#### TASK
Can you reproduce the material below with "hamburger menu" swapped for "navigation menu" and everything else left as it is? Omit the pictures from your answer.

--

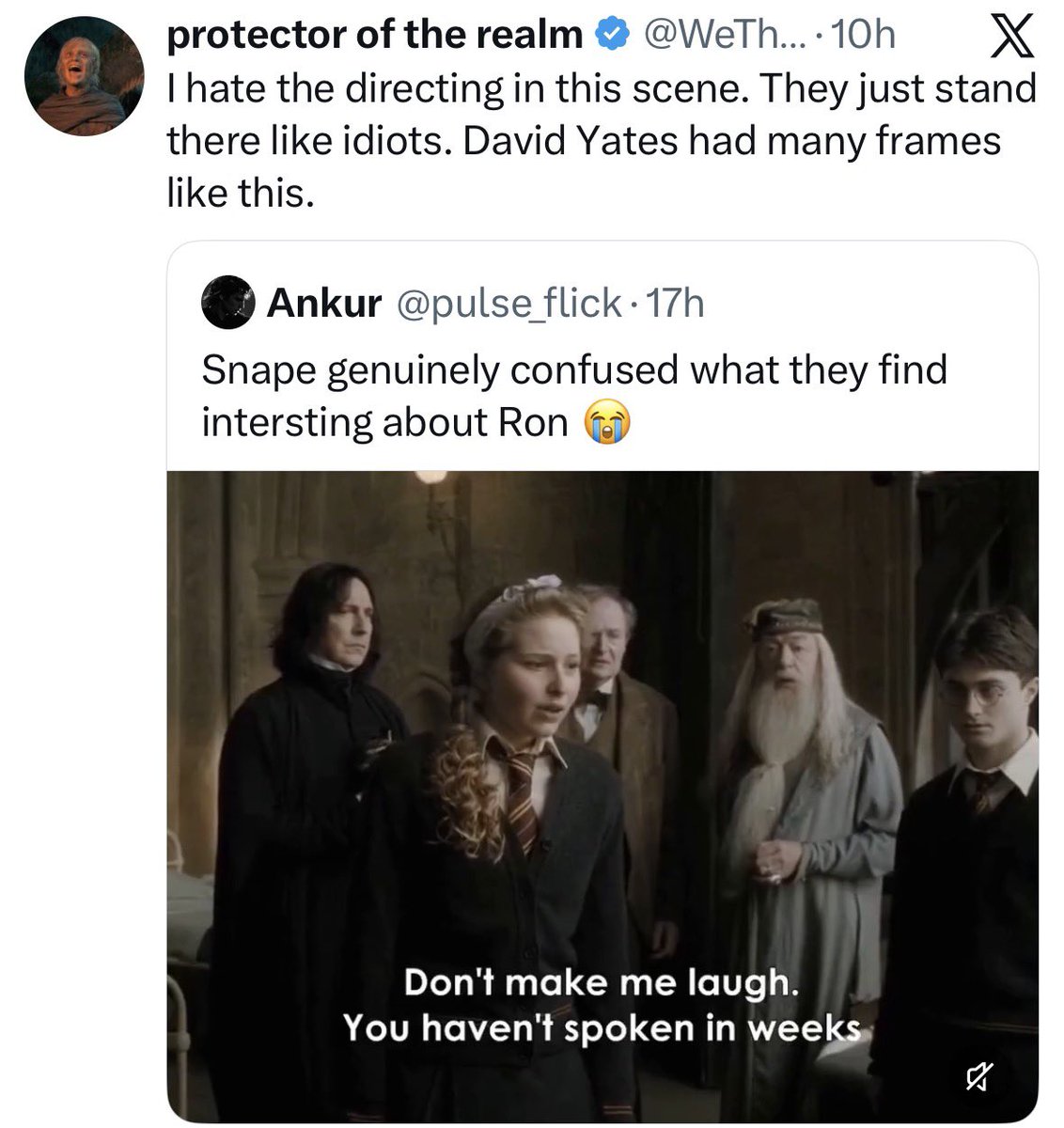Open the protector of the realm display name
Viewport: 1064px width, 1128px height.
click(x=375, y=36)
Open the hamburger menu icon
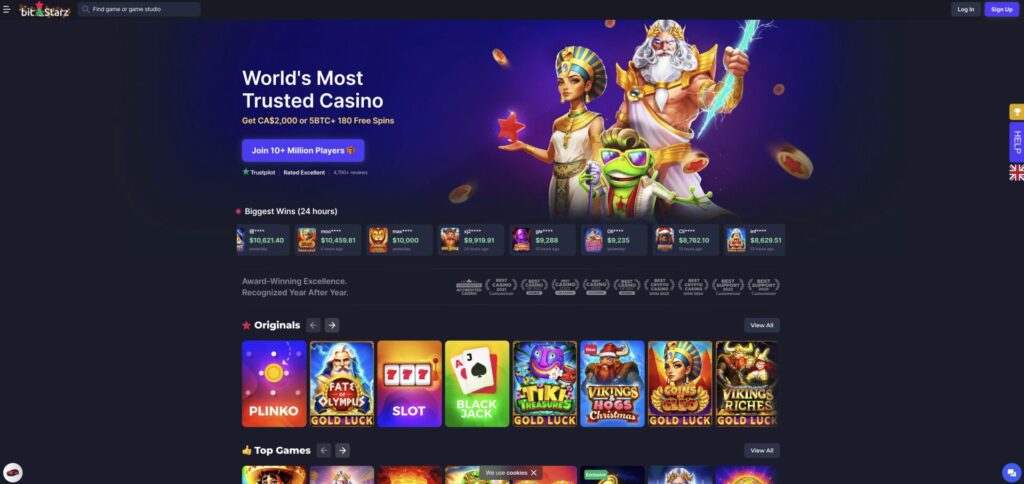 [x=7, y=9]
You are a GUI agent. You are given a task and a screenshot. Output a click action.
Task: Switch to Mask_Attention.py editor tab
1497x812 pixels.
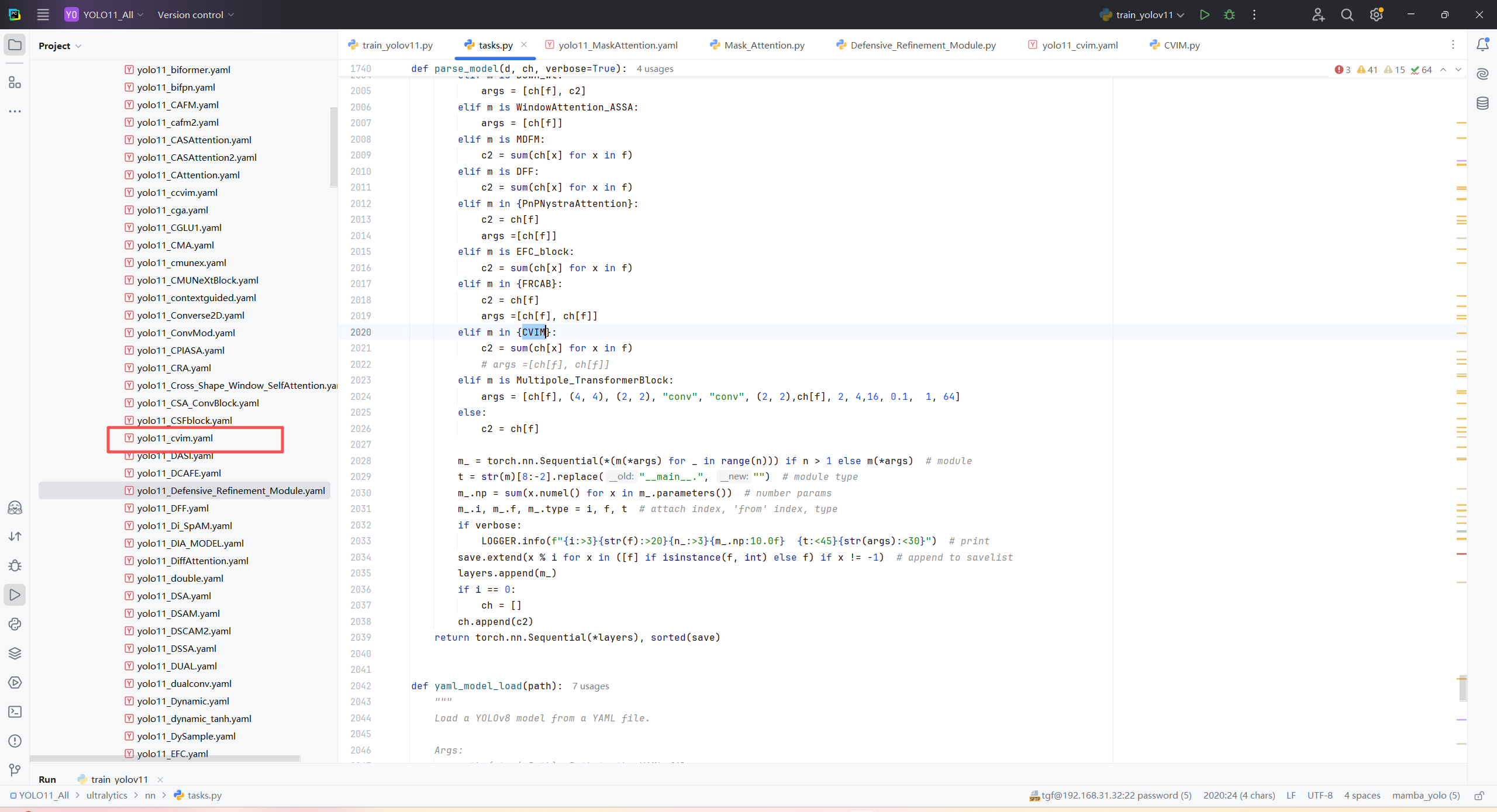(763, 45)
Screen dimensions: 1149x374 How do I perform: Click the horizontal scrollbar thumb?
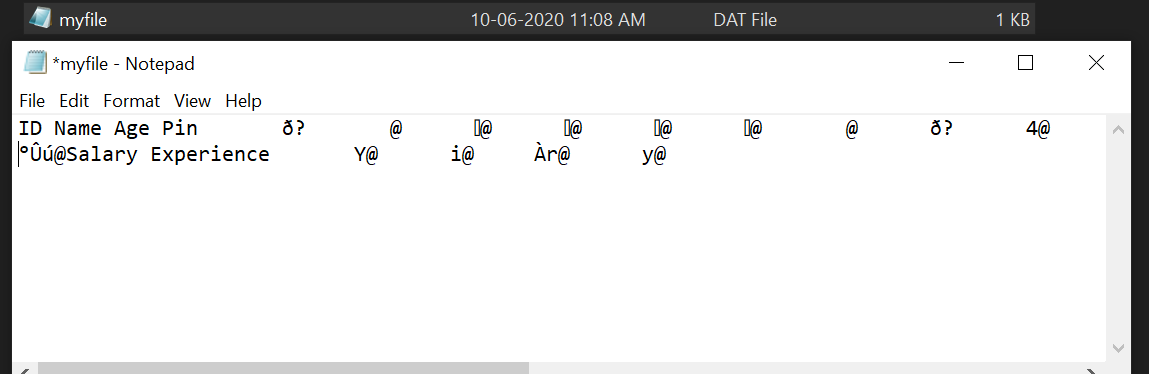pos(283,368)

--

#### CORRECT ANSWER
Open the protector of the realm display name
Viewport: 1064px width, 1128px height.
click(x=375, y=36)
Open the navigation menu icon
 [x=7, y=9]
You are a GUI agent. You are given a task and a screenshot. Output a click action.
Task: Switch to Mask_Attention.py editor tab
1497x812 pixels.
(763, 45)
Screen dimensions: 1149x374 How do I perform: Click the horizontal scrollbar thumb?
pos(283,368)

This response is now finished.